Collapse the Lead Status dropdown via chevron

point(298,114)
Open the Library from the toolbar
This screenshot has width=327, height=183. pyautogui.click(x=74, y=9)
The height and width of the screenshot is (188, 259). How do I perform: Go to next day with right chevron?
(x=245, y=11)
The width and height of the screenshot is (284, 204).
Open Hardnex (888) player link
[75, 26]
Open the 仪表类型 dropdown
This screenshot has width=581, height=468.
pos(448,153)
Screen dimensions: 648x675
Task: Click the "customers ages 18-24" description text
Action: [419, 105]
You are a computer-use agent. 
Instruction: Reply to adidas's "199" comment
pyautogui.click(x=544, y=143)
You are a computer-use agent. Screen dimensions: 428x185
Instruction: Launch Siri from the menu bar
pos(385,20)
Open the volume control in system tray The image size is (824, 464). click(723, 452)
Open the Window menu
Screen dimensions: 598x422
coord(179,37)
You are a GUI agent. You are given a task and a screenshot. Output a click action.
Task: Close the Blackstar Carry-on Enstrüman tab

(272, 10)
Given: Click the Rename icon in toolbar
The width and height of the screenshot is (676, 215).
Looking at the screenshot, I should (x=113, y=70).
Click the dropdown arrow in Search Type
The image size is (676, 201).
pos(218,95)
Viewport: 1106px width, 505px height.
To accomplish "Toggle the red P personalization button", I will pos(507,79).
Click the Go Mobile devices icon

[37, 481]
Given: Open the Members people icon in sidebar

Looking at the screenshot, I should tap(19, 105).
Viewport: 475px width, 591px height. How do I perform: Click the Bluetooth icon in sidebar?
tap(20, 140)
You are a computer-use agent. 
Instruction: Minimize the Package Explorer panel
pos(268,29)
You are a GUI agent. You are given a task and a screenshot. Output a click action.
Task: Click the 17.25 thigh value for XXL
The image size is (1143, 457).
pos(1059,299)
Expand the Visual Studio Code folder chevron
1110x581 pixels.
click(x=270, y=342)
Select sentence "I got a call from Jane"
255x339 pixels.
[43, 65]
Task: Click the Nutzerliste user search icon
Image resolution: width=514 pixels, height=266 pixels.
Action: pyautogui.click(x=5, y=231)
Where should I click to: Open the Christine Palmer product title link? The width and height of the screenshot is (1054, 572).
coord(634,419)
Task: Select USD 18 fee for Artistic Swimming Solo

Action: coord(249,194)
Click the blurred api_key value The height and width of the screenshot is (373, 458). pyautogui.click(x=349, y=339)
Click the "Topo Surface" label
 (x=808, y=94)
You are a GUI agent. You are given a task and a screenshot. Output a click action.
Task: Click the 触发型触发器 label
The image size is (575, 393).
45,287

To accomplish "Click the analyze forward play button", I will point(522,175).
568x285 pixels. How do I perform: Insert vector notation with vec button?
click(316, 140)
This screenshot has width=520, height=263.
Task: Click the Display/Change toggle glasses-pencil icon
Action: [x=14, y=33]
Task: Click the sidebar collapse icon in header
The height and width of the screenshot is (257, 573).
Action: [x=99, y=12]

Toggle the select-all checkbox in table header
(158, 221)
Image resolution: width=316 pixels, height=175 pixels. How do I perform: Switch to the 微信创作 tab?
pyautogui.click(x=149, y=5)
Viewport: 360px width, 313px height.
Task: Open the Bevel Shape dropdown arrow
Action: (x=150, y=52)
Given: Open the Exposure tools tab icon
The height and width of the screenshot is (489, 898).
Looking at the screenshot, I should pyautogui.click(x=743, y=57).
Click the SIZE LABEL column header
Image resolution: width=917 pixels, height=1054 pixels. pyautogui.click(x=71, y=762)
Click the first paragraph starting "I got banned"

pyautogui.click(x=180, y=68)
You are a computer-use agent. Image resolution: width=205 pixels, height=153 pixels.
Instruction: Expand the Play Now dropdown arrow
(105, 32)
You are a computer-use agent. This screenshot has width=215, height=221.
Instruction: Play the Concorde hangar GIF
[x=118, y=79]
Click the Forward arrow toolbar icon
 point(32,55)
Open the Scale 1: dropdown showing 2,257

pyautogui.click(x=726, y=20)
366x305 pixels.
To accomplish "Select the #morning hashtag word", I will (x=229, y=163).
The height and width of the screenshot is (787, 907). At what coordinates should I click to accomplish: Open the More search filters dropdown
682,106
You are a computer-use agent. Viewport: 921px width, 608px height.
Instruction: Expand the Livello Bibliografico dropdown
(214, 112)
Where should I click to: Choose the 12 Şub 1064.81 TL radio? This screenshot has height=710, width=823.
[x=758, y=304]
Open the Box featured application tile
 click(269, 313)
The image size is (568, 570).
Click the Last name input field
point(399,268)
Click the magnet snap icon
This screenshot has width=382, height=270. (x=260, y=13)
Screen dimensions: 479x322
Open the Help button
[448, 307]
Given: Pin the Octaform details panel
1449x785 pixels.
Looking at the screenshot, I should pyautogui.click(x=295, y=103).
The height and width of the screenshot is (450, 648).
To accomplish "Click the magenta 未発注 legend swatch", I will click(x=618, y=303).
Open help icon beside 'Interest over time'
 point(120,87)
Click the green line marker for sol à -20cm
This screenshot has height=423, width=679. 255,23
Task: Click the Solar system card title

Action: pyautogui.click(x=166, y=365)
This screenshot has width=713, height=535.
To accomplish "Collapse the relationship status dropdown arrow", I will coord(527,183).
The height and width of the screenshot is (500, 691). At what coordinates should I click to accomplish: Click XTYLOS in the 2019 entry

┄┄┄┄┄┄┄┄┄┄

## Required work
Once you find the string "will" in a line of the records, copy that line.

## Response area
To accomplish "Toggle the red P personalization button", I will pos(507,79).
To accomplish "Click the analyze forward play button", I will point(522,175).
To accomplish "Select the #morning hashtag word", I will (x=229, y=163).
To accomplish "Click the magenta 未発注 legend swatch", I will click(x=618, y=303).
To accomplish "Collapse the relationship status dropdown arrow", I will coord(527,183).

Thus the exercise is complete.